The Cultural Literacy of Blind Bussardes

One of the meanings of "bussard," or buzzard, is, "A curmudgeonly or cantankerous man ... a mean, greedy person" - so, potentially, one filled with stubborn ideas and opinions.
I found the word in an excerpt of Roger Ascham's "The Scholemaster". In it, he explains the benefits of consulting commonplaces and epithets, which can "induce a man into, an orderlie generall knowledge, how to referre orderlie all that he readeth, ad certa rerum Capita, and not wander in studie". Yet he also warns of the pitfalls of the same, which can occur if study only involves those platitudes, without also developing discernment through methodical reading of the complete texts representative of the best knowledge.
"Bussardes" are worse than those who, thanks to commonplaces and epithets, know something one season but forget it the next (oh, how one finds oneself in the criticism!), but are instead trenchant in the shallowness of the learning that blinds them, having long ceased the pursuit of horizons of learning and thus having nothing to teach.


The excerpt reminded me of another extract - from J. M. Coetzee's foreword to Higgins' Academic Freedom in Democratic South Africa, which takes issue with the claim that "only the full apparatus of a humanistic education can produce critical literacy" because such critical literacy can arguably be provided by ("core") courses in cultural literacy - which I think are comparable to the function of commonplace books within the rhetoric courses of yesteryear. Here's Coetzee:
Can you not simply design a pair of one­-semester courses - courses in which all undergraduates, no matter what their career track, will be required to enrol - one course to be entitled "Reading and Writing", in which students will be trained to dissect arguments and write good expository prose; and the other to be entitled "Great Ideas", in which they will be briefed on the main currents of world thought from Ancient Egypt to the present? A pair of courses like that will not require an entire faculty of humanities behind them, merely a school of critical literacy staffed with bright young instructors. Basic courses in cultural literacy are not a new idea. They have been mounted at countless American universities under the rubric of "Freshman Composition".
As an alternative to the commonplace-approach to defending the humanities, he argues, "we need free enquiry because freedom of thought is good in itself.

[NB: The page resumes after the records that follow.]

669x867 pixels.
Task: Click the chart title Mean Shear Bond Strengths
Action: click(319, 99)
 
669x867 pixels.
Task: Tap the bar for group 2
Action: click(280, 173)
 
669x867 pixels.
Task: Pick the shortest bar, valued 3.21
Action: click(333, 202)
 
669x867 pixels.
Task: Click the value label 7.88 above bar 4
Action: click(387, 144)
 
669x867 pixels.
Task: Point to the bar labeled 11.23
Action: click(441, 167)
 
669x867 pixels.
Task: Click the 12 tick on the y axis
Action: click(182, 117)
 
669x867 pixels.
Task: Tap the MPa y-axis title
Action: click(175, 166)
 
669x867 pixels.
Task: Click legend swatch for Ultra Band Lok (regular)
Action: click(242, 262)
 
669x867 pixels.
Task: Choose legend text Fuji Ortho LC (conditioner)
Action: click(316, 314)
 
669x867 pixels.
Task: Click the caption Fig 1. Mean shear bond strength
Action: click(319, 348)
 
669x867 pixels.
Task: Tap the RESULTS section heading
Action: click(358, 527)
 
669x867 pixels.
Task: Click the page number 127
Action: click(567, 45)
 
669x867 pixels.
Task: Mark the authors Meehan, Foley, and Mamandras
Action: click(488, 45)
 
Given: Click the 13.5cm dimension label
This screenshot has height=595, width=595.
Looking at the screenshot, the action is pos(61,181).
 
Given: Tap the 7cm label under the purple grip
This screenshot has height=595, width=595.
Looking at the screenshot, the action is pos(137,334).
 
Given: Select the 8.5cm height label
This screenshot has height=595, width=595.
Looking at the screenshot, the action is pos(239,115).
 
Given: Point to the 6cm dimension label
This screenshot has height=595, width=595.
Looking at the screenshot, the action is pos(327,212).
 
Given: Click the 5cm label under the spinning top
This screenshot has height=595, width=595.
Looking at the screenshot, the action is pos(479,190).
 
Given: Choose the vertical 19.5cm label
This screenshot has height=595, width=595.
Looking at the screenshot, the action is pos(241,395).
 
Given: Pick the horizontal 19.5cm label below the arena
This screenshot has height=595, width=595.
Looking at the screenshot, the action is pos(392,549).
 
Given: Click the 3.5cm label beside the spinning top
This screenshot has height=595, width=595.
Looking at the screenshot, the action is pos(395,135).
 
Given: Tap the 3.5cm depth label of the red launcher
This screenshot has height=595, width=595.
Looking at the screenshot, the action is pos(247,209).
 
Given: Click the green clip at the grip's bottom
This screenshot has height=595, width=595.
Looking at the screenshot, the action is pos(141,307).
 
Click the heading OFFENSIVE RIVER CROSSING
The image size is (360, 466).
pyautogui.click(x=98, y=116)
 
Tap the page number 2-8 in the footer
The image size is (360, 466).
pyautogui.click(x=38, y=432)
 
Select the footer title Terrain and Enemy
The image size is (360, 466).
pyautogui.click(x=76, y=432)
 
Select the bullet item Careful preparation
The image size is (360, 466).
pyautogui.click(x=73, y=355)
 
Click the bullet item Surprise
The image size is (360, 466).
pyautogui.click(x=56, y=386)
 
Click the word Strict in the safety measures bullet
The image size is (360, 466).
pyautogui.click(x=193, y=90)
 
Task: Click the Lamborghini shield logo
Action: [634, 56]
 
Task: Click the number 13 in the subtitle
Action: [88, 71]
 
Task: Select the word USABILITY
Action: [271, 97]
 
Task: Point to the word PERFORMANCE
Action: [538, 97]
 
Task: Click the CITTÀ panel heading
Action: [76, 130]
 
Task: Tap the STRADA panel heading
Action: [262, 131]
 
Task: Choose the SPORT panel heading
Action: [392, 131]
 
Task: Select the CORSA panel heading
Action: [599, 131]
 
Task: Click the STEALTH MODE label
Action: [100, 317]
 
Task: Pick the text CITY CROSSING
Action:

We need institutions where teachers and students can pursue unconstrained the life of the mind because such institutions are, in ways that are difficult to pin down, good for all of us: good for the individual and good for society."


In other words, and to draw from Ascham, if learning ends in platitudes, we will be perpetuating a shallow level of knowledge that can either be forgotten or, worse, lead to blind, trenchant opinion with no appreciation or feel for, say, nuance, context, or even, say, the speciousness of argument that has produced certain thought.
Platitudes are difficult to attain and maintain (though we are helped by commonplace blogs), but to make a claim on knowledge (brave or foolish) requires further, regular dogged revision of entire key and associated texts. Such is not for the "obstinately ignorant", to quote a 1774 entry on what the proverbial use of "buzzard" means.
According to the OED, the word buzzard is used "in names of other raptors regarded as unsuitable for falconry" - so it seems that the secondary meaning is a figurative transfer of the first. Incidentally, the second entry reads: "An ignorant or stupid person. Now usu. with the weakened sense, fellow, chap". So, today's chaps can't be trained; useless and greedy? Surely education is not to cultivate those.


Magazine in background: Marie Claire Maison.

1 comment:

  1. I was fortunate to have had profs in "freshman comp" and similar courses who did not see their job as identifying commonplaces that we were to rote-learn. Instead, texts were open to dialog, to interrogation. But also, we somehow became more aware of rhetorical strategies, tropes, arts of persuasion. To begin to understand readings as more than statement - as seduction - equips us for daily life as well as all manner of reading.